Best Quotes from this Book:
“The sky above the port was the color of television, tuned to a dead channel.”
“Things aren’t different. Things are things.”
“When the past is always with you, it may as well be present; and if it is present, it will be future as well.”
“His eyes were eggs of unstable crystal, vibrating with a frequency whose name was rain and the sound of trains, suddenly sprouting a humming forest of hair-fine glass spines.”
“Cyberspace. A consensual hallucination experienced daily by billions of legitimate operators, in every nation.”
It tells the tale of four searchers who find themselves in Hill House, a famously hostile place: Eleanor, a lonely, frail young woman highly versed in poltergeists; Dr. Montague, an esoteric scholar seeking strong proof of a “haunting”; Theodora, the vivacious assistant; and Luke, the upcoming heir to Hill House At first, it appears that their visit will only be a terrifying run-in with strange events.
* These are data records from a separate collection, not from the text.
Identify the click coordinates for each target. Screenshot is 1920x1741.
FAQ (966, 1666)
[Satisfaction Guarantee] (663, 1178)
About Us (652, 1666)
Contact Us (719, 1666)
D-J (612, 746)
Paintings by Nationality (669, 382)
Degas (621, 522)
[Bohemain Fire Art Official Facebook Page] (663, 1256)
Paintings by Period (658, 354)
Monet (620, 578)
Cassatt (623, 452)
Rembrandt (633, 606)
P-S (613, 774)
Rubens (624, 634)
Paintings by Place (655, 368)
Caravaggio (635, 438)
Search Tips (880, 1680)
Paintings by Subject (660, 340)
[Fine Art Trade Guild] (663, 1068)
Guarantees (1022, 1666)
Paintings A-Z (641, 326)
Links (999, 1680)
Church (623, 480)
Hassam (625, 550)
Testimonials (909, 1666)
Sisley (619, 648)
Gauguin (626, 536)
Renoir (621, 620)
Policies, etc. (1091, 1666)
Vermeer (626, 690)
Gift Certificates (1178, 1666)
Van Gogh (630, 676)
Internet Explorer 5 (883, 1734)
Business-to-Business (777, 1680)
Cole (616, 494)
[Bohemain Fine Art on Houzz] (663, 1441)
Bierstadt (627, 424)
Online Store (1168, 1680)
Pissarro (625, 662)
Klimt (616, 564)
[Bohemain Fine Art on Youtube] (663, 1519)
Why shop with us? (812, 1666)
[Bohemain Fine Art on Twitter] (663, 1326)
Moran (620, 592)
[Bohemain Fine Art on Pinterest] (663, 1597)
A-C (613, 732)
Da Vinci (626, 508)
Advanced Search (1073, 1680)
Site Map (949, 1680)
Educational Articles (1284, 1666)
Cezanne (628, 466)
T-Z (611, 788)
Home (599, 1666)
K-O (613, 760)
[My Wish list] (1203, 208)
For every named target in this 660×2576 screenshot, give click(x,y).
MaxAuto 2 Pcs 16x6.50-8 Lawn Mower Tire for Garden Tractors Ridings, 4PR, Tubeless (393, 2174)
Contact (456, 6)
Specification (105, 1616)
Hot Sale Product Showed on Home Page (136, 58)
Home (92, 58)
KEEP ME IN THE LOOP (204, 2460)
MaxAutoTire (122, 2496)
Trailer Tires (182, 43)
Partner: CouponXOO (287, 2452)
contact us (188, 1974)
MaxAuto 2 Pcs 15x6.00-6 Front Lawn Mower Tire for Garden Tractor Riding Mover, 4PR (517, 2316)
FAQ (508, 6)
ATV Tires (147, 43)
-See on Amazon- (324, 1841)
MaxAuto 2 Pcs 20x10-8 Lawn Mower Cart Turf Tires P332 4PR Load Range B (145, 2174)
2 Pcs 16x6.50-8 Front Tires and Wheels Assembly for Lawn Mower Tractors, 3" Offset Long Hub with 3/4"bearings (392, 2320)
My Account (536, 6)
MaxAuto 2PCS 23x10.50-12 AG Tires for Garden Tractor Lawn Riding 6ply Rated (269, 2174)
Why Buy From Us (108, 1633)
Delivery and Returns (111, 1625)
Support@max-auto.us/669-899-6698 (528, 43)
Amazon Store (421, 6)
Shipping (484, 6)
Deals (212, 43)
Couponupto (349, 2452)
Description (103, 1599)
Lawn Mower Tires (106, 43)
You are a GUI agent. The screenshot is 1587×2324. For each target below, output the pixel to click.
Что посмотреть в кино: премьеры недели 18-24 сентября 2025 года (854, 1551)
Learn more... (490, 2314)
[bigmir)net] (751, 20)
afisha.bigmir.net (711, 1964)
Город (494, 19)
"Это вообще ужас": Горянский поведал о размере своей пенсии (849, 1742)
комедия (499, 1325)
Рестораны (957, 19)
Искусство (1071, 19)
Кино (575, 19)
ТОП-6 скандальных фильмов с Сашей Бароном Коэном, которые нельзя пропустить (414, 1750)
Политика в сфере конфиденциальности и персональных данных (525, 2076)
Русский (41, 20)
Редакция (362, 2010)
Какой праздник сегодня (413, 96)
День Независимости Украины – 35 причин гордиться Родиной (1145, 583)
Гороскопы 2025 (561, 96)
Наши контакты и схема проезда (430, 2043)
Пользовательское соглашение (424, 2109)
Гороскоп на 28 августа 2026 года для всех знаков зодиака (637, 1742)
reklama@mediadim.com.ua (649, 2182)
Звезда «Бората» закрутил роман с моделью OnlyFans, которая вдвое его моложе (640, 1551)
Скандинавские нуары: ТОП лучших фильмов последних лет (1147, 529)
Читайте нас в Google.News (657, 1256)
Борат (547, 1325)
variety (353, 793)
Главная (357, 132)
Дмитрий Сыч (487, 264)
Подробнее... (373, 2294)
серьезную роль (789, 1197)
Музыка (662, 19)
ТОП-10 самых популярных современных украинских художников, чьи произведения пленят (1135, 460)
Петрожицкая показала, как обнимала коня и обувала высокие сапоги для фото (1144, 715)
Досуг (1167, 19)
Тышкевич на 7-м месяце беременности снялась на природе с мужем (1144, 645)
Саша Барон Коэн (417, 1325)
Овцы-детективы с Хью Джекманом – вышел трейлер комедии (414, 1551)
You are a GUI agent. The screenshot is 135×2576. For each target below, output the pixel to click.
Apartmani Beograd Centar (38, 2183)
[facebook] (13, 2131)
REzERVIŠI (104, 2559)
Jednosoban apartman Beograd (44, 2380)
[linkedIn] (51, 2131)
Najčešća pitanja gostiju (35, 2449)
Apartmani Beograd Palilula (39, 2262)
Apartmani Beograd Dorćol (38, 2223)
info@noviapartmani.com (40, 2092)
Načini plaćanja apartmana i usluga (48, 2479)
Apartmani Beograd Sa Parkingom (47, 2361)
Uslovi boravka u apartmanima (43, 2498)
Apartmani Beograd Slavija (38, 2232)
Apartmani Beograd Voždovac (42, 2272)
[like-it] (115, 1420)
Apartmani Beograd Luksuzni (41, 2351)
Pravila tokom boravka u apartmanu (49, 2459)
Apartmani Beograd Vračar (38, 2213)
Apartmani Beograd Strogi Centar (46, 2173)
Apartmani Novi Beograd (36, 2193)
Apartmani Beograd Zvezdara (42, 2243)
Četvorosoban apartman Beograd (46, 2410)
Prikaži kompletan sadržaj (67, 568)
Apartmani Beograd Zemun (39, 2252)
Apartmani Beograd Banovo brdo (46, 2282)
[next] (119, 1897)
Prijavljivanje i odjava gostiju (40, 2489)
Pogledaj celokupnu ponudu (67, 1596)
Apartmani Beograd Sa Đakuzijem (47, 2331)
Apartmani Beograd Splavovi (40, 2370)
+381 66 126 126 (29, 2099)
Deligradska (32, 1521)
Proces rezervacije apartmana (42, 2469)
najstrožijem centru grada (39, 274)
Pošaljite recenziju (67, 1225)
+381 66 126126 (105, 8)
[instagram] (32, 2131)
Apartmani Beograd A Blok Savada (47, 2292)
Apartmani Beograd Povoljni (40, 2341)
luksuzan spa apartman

However, Hill House is gathering its might and will soon pick one of them to call its own.
Best Quotes from this Book:
“No live organism can continue for long to exist sanely under conditions of absolute reality.”
“No live organism can continue for long to exist sanely under conditions of absolute reality; even larks and katydids are supposed, by some, to dream.”
“Am I walking toward something I should be running away from?”
“I am like a small creature swallowed whole by a monster, she thought, and the monster feels my tiny little movements inside.”
“To learn what we fear is to learn who we are. Horror defies our boundaries and illuminates our souls.”